Bug 16807 - sprintf seems to ignore some special characters in OSX and Linux
Summary: sprintf seems to ignore some special characters in OSX and Linux
Status: NEW
Alias: None
Product: R
Classification: Unclassified
Component: System-specific (show other bugs)
Version: R 3.2.4 revised
Hardware: x86_64/x64/amd64 (64-bit) OS X Mavericks
: P5 enhancement
Assignee: R-core
URL: https://stackoverflow.com/questions/3...
Depends on:
Blocks:
 
Reported: 2016-04-08 13:33 UTC by Robin
Modified: 2016-04-11 14:52 UTC (History)
2 users (show)

See Also:


Attachments

Note You need to log in before you can comment on or make changes to this bug.
Description Robin 2016-04-08 13:33:47 UTC
sprintf seems to ignore special characters - seemingly anything with a hat.  Problem reproduced on Mac 64bit El Capitan and Ubuntu 64 bit, but not on Windows machines tested.  This demonstrates:

> nchar(sprintf("%-20s", "Sao Paulo"))
[1] 20
> nchar(sprintf("%-20s", "São Paulo"))
[1] 19

Background SO question: https://stackoverflow.com/questions/36500467/sprintf-seems-to-ignore-some-special-characters
Comment 1 Peter Dalgaard 2016-04-08 14:23:00 UTC
Confirmed.

Variation on the same theme:

> sprintf("%13s", "blåbærgrød")
[1] "blåbærgrød"
> sprintf("%13s", "blabergrod")
[1] "   blabergrod"

It looks like something is counting bytes instead of characters.

As the docs say, this wraps the system sprintf C function and that is out of our control. However, it is a question whether we ought to be using the locale-extended version (sprintf_l), but that could be opening a can of worms if we want it to work cross-platform.
Comment 2 Martin Maechler 2016-04-08 14:37:55 UTC
If you read the help page of sprintf,  it talks about the fact Encodings are important.
If you look at the help page of nchar, you also learn that there are different types.

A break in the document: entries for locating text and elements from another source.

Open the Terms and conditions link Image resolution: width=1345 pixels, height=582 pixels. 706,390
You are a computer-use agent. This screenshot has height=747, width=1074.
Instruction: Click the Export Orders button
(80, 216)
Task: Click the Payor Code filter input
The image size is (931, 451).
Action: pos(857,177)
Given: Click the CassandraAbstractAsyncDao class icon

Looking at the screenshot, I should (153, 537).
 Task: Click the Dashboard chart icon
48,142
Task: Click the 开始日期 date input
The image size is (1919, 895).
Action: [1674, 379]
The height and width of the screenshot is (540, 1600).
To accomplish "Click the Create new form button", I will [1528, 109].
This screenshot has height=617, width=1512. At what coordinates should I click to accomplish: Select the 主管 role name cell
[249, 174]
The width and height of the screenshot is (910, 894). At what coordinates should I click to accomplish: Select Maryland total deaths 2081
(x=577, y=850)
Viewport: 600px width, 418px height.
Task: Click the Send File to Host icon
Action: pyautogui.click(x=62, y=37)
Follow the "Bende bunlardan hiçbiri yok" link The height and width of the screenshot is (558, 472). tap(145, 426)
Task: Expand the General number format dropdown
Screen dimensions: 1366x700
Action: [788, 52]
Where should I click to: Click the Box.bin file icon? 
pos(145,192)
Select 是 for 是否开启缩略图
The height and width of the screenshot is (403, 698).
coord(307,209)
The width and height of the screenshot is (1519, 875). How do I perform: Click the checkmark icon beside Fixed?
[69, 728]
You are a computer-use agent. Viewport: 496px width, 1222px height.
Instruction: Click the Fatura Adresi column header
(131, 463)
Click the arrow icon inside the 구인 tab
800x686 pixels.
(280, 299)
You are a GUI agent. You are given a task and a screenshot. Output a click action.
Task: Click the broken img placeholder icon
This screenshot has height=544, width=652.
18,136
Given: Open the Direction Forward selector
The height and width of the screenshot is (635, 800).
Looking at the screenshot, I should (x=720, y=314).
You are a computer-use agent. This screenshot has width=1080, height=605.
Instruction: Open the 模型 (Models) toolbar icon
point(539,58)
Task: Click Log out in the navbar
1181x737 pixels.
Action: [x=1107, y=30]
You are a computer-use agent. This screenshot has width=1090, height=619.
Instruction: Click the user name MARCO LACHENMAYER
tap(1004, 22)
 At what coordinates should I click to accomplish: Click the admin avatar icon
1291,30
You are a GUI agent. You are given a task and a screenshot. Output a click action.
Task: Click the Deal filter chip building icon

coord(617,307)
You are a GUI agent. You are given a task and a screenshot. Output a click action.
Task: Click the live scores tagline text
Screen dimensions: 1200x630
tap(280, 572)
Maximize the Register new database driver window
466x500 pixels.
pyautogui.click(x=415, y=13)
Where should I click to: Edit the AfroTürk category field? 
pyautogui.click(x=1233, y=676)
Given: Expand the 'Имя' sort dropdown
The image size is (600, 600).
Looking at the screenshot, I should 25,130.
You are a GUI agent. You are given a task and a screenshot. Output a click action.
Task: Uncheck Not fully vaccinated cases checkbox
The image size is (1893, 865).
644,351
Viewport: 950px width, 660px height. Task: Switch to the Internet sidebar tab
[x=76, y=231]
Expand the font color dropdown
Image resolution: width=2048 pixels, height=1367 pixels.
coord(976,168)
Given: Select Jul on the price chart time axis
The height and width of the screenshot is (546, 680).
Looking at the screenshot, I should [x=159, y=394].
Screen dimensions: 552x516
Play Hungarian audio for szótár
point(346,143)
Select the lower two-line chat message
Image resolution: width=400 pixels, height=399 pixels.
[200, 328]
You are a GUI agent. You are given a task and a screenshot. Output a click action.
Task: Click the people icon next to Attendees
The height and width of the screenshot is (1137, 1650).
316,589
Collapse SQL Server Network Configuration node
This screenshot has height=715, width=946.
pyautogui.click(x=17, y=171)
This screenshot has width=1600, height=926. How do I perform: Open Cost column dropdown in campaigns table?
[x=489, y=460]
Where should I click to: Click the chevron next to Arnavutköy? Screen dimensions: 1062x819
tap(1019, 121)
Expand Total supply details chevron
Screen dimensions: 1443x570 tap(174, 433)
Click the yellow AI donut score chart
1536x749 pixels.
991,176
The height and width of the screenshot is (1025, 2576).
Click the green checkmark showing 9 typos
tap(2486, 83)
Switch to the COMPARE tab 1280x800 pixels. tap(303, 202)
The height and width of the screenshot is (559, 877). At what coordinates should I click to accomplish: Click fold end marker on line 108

As a consequence, I see the following  (on Linux, R 3.3.0 beta): 

> nchars <- function(x) vapply(c("bytes","chars","width"), function(typ) nchar(x, type=typ), 1)
> sp <- "São Paulo"
> Encoding(sp)
[1] "UTF-8"
> nchars(sp)
bytes chars width 
   10     9     9 
> nchars(sprintf("%-20s", sp))
bytes chars width 
   20    19    19 
> 


So I'm claiming there is no bug at all. ... (but am not yet closing the report)
Comment 3 Suharto Anggono 2016-04-11 14:52:17 UTC
The help page of 'sprintf', in "Details" section near the end, says:
Field widths and precisions of %s conversions are interpreted as bytes, not characters, as described in the C standard.